Молодой Итларевич был сам не свой. Когда впереди мелькнули голубые стяги и послышался слитный рев урусов, он тоже закричал что-то невнятное и бросился в бой первым, увлекая за собой людей. Смять урусов, добраться до переяславльского коназа, отомстить за смерть отца, а потом хоть умереть - эта мысль билась в его голове.
Его половцы ударили в бок урусского войска. Лучники, по своему обыкновению, выпустили стрелы и мигом рассеялись, уступая дорогу челу. Итларевич скакал впереди. Он уже видел невысокого коренастого урусского коназа и узнал Мономаха, хотя видел его всего один раз, когда тот в день приезда беседовал с его отцом. Он узнал бы его из тысячи, и юный хан закричал: «Урус, пришла твоя смерть!» - и помчался прямо на него.
Владимир со второй половиной переяславльской дружины наседал на чело половцев сбоку, пытаясь соединить их с ордой хана Курея, который сейчас сцепился с городским ополчением и дружиной, ведомой Ратибором с сыном. Сила степняков - в их подвижности: они налетают, поражают стрелами или короткой яростной сшибкой, а потом, если видят, что противник стоит крепко, отступают. Стоящих пеших они не могут сбить, вязнут в их строе, а конницу стараются измотать ложными нападениями и отступлениями. Для этого им нужен простор, а если их сбить в кучу, они теряются и становятся больше похожи на стадо овец.
Орда Итларевича налетела, заставляя дружинников развернуться им навстречу. Юный хан отчаянно прорывался к Владимиру Мономаху. Удача сопутствовала ему - он одного за другим сразил трех урусов, пытавшихся заступить ему дорогу, оттолкнул четвертого… Но в этот миг длинное копье одного из княжеских отроков, что окружали князя со всех сторон, нашло его живот. Итларевич смотрел только на Мономаха и не сразу понял, что это мелькнуло перед глазами. Он почувствовал только, как его поднимает с седла, потом все-таки увидел торчащее из живота копье, схватился за него, роняя повод и саблю - и так и свалился наземь. По нему прошлись конские копыта, но юный хан уже не чувствовал ничего.
Владимир Мономах так и не узнал Итларевича. Переяславльцы нажимали. Еще одно усилие - и лишенные предводителя остатки Итларевой орды отступили, налетев на задние ряды полка хана Курея и смешав его строй.
Зажатые с трех сторон, теснимые переяславльцами, половцы начали отходить туда, где еще сражались Тугоркан и его приближенные.
Святополк и Владимир оказались совсем близко друг от друга. Они на миг приостановились, обменялись почти веселыми взглядами, но тут же отвели глаза - до полной победы было еще далеко.

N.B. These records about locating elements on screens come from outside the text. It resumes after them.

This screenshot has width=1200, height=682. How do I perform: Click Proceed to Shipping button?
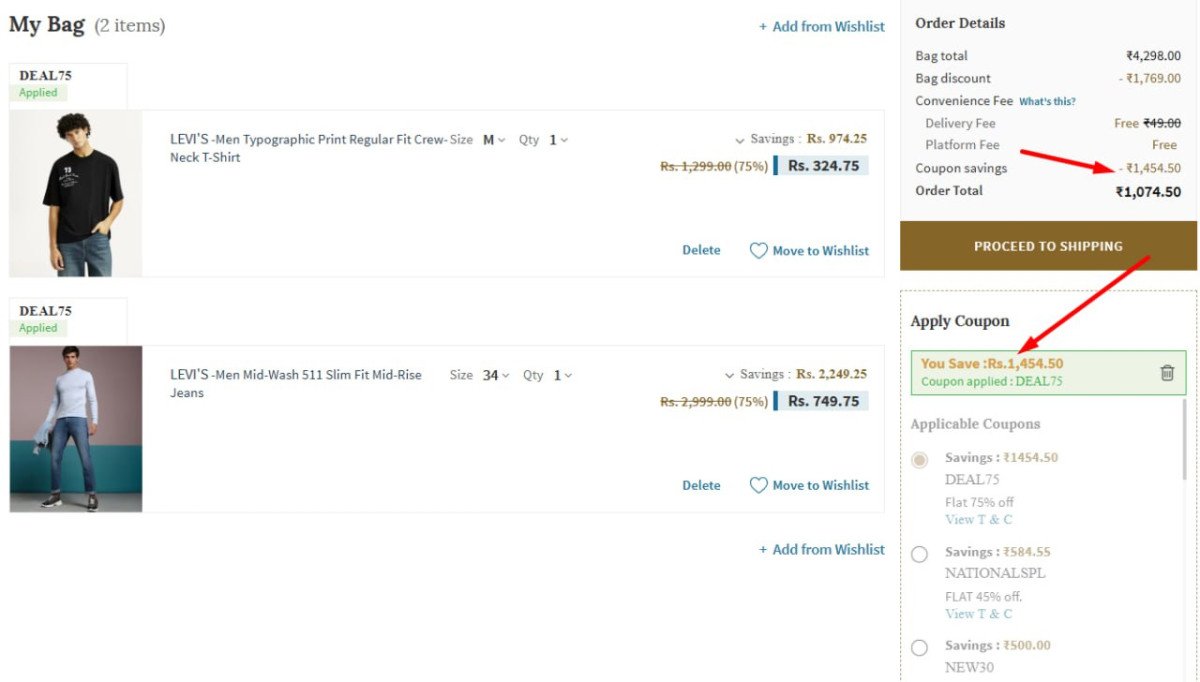pos(1048,246)
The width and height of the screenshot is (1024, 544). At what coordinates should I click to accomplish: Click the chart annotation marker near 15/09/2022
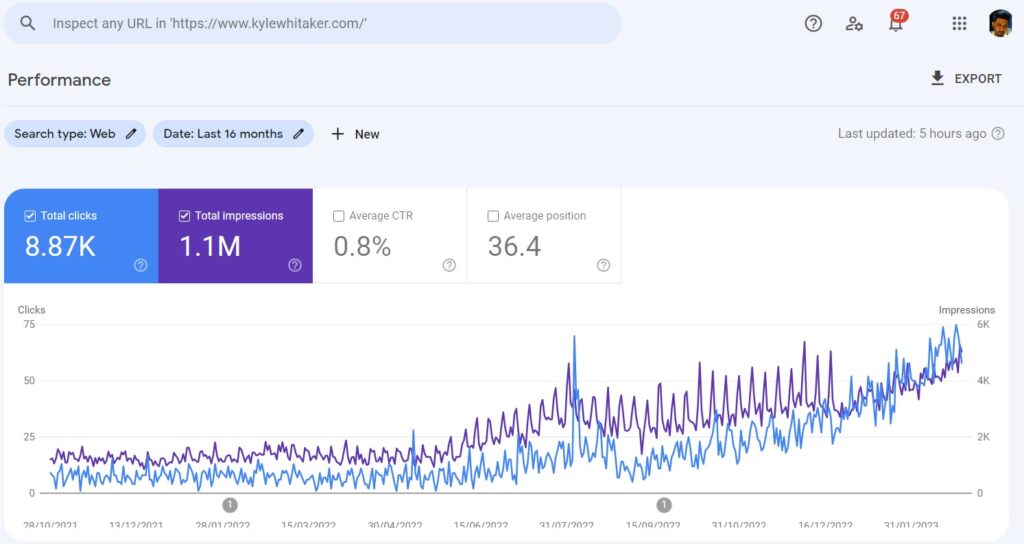(x=663, y=505)
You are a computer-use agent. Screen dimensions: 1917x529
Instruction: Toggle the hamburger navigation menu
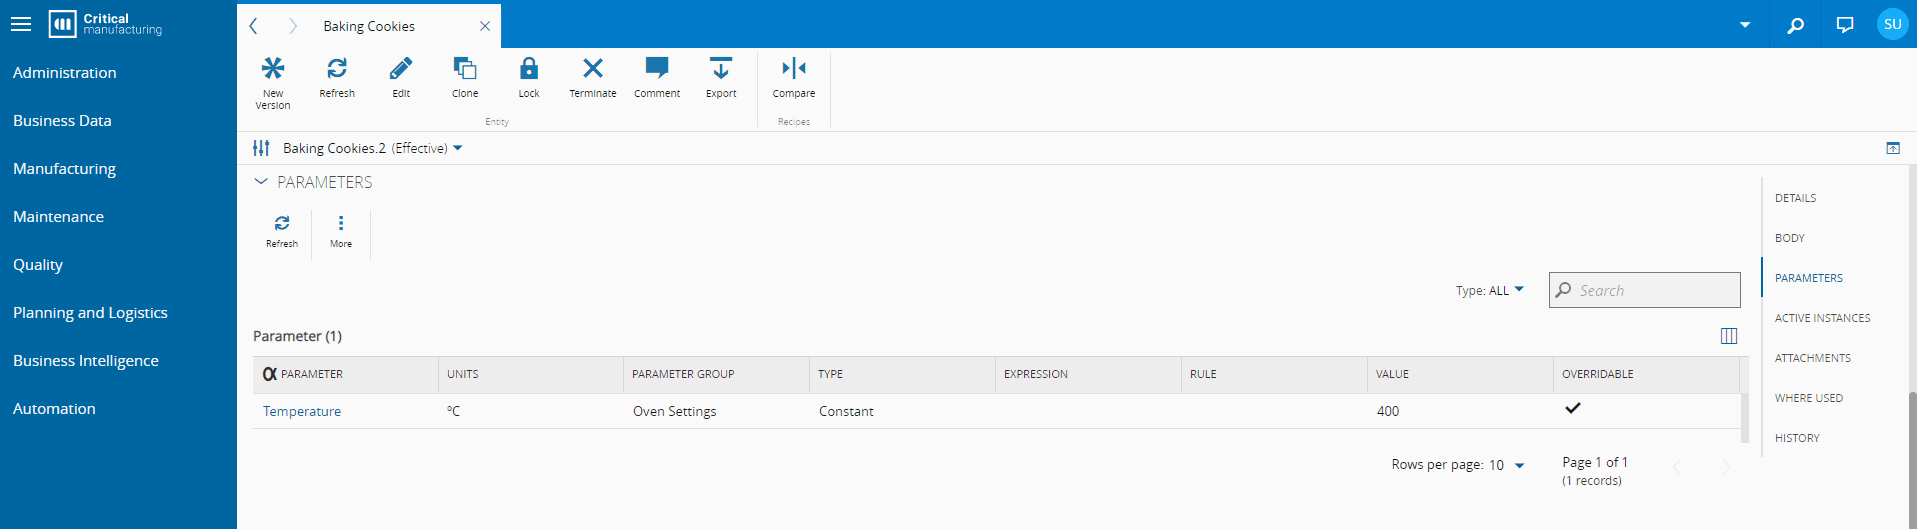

Данила Игнатьевич и Ян Вышатич вели большую часть киевской дружины - за исключением воинов, которые шли за князем Святополком и оторвавшихся отроков боярина Славяты. Они медленно, но верно оттесняли кипчаков от реки, двигаясь в луга мимо брошенного стана. Часть половцев все-таки решила применить старый прием: когда киевские дружинники стали наседать, они развернулись и кинулись к брошенным кибиткам и шатрам, чтобы разогнавшиеся и вынужденные сбавить ход урусы, проскакав между ними, попали под удар их луков и конницы. Никита Малютич поддался на эту уловку. Данила Игнатьевич кинулся выручать боярина и стал обходить поганых сбоку.
Они встретились посреди брошенного стана. Бой завяз в шатрах и кибитках. Враги опасались вступать в схватки, разили стрелами издалека, и большая часть дружинников была ранена еще до начала сшибки. Прямо на глазах Данилы Игнатьевича стрела выхлестнула Никите правый глаз. Не почуяв боли в горячке боя, боярин все-таки покачнулся в седле, поднося ладони к лицу, и упал на руки отроков.
- К реке, к реке выходите! - закричал Данила Игнатьевич, направляя своих людей в другую сторону.
Разделившись на два крыла, киевляне вырвались из половецкого стана, оставив среди кибиток и юрт несколько десятков своих раненых и убитых. Соединились они опять только на поле, где основные силы теснили неприятельское чело. Прямо на Данилу Игнатьевича налетел боярин Славята. От раны в бровь кровь заливала ему лицо, но он продолжал сражаться.